Heute jährt sich das Pekinger Tienanmen-Massaker zum 23. Mal – und immer noch verweigert Chinas Führung eine Aufarbeitung.

Vor zwei Wochen hat das Massaker auf dem Platz des himmlischen Friedens in Peking sein vorerst letztes Opfer gefordert. Wie die „Mütter von Tiananmen“ – eine Gruppierung von Eltern, deren Kinder bei dem Massaker getötet worden sind – bekannt gaben, hat sich der 73 Jahre alte Ya Weilin in einer unterirdischen Parkgarage erhängt. Sein jüngster Sohn Ya Aiguo war am Abend des 3. Juni 1989 in Peking von einmarschierenden Truppen der Volksbefreiungsarmee im Alter von 22 Jahren erschossen worden. „Seine anhaltende Trauer und Niedergeschlagenheit haben schließlich zur Verzweiflung geführt“, schreiben die „Mütter von Tiananmen“, „der Tod von Herrn Ya ist eine neue Sünde, die zu der alten nicht aufgearbeiteten Trauer hinzukommt“.

Wenn sich am heutigen Montag die gewaltsame Niederschlagung der friedlichen Studentenproteste in Peking zum 23. Mal jährt, verweigert sich die chinesische Regierung weiterhin einer Aufarbeitung und Neubewertung der Ereignisse. Die sechswöchigen Demonstrationen der Studenten auf dem Platz des himmlischen Friedens, die in der Nacht zum 4. Juni ein blutiges Ende fanden, werden als „konterrevolutionärer Aufstand“ bewertet. An die Untaten der Volksbefreiungsarmee, die mehreren hundert, möglicherweise mehreren tausend Menschen das Leben gekostet haben, darf in China offiziell nicht erinnert werden. Nur in Hongkong darf aufgrund der Formel „ein Land, zwei Systeme“ eine Mahnwache stattfinden. Der Tiananmen-Platz hingegen ist in den letzten Tagen noch intensiver von Polizei und Zivilbeamten überwacht worden, um Demonstrationen und Gedenkveranstaltungen zu verhindern.

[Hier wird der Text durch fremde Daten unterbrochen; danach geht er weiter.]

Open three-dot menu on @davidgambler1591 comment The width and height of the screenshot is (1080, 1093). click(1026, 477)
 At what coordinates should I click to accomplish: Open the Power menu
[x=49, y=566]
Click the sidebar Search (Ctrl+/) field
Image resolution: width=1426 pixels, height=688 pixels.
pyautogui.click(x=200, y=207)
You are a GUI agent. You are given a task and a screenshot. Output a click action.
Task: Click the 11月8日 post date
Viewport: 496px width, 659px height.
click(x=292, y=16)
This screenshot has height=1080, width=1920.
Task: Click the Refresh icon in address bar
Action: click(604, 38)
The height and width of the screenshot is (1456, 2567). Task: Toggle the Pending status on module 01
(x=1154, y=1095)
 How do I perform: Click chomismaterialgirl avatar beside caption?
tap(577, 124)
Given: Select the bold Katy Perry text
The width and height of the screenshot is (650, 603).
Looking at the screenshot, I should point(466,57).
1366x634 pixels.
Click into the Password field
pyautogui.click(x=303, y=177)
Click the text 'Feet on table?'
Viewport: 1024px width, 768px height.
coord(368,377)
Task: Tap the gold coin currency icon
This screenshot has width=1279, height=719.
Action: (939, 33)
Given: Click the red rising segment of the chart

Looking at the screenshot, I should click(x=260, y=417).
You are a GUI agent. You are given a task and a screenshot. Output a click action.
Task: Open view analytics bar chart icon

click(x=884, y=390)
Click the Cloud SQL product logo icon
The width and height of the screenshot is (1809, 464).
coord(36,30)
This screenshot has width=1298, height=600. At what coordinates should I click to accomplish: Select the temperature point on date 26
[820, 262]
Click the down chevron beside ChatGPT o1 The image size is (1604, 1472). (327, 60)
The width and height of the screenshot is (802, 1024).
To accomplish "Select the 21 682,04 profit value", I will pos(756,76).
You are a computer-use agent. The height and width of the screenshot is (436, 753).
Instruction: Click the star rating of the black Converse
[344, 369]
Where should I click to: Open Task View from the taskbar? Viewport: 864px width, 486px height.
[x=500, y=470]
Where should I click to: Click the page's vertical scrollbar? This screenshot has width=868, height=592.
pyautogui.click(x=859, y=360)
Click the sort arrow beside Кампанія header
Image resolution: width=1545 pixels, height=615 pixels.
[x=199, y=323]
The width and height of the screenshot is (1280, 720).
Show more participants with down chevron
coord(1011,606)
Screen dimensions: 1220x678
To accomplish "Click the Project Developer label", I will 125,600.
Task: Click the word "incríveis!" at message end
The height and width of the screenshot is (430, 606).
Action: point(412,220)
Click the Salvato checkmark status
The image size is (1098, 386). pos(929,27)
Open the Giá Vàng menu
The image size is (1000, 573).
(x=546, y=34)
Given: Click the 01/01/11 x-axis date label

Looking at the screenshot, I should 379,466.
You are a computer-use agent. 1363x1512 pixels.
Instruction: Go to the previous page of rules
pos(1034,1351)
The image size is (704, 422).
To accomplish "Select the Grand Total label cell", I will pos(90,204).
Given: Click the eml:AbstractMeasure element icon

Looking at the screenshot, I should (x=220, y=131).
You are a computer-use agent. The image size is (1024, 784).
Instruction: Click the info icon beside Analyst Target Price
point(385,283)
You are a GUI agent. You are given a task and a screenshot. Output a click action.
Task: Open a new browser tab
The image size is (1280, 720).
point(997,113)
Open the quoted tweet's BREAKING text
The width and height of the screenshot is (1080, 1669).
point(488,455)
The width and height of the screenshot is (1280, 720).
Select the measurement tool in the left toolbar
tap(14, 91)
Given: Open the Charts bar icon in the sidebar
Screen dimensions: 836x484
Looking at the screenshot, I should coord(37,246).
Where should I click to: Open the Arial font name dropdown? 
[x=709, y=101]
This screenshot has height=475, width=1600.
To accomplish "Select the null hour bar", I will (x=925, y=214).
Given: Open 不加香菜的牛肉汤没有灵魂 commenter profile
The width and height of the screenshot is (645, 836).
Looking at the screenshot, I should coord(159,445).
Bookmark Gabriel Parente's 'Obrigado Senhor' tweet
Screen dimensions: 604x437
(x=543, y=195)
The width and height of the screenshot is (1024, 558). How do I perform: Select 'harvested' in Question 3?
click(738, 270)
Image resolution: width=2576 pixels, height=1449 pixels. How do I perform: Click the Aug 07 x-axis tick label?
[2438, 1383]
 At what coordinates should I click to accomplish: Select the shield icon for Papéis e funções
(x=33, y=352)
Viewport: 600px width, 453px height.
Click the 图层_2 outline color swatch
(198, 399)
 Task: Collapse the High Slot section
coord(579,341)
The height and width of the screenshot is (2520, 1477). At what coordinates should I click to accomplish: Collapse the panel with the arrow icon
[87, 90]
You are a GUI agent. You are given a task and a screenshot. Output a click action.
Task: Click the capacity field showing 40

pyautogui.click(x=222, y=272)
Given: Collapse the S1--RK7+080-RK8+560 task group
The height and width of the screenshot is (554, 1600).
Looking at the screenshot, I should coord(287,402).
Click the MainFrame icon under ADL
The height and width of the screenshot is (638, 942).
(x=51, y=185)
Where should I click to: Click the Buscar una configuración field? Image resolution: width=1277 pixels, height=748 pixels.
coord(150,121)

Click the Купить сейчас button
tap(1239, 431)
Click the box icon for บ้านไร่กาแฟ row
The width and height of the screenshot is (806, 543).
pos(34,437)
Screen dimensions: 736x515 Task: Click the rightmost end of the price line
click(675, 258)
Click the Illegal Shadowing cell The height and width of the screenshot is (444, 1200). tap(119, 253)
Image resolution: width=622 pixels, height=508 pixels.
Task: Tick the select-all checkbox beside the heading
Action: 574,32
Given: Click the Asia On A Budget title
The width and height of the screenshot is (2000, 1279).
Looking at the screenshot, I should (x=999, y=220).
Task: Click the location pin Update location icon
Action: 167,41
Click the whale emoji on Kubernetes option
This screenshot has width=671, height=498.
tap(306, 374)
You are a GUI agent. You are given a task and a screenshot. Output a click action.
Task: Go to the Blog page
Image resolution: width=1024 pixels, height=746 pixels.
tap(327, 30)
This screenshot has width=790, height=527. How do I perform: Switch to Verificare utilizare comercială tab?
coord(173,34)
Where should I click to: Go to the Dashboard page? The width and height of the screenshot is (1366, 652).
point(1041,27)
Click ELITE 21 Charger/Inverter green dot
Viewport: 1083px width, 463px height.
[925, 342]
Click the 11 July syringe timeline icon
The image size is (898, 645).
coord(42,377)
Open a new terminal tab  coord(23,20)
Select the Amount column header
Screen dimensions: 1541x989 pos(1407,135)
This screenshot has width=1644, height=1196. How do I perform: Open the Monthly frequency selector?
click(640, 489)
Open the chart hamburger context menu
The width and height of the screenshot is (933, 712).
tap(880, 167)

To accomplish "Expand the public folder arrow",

Der Jahrestag des Tiananmen-Massakers fällt in diesem Jahr in die schwierige Phase des politischen Übergangs in China. Im Herbst findet der einmal in zehn Jahren vorgesehene Machtwechsel an der Spitze der Kommunistischen Partei statt. Die vergangenen zehn Jahre seien eine verpasste Chance gewesen, resümieren die „Mütter von Tiananmen“ in einer Erklärung zum Jahrestag: „Sie hätten eine goldene Chance bieten können, um politische Reformen und eine gerechte Lösung der Probleme zu initiieren, die nach dem 4. Juni geblieben sind.”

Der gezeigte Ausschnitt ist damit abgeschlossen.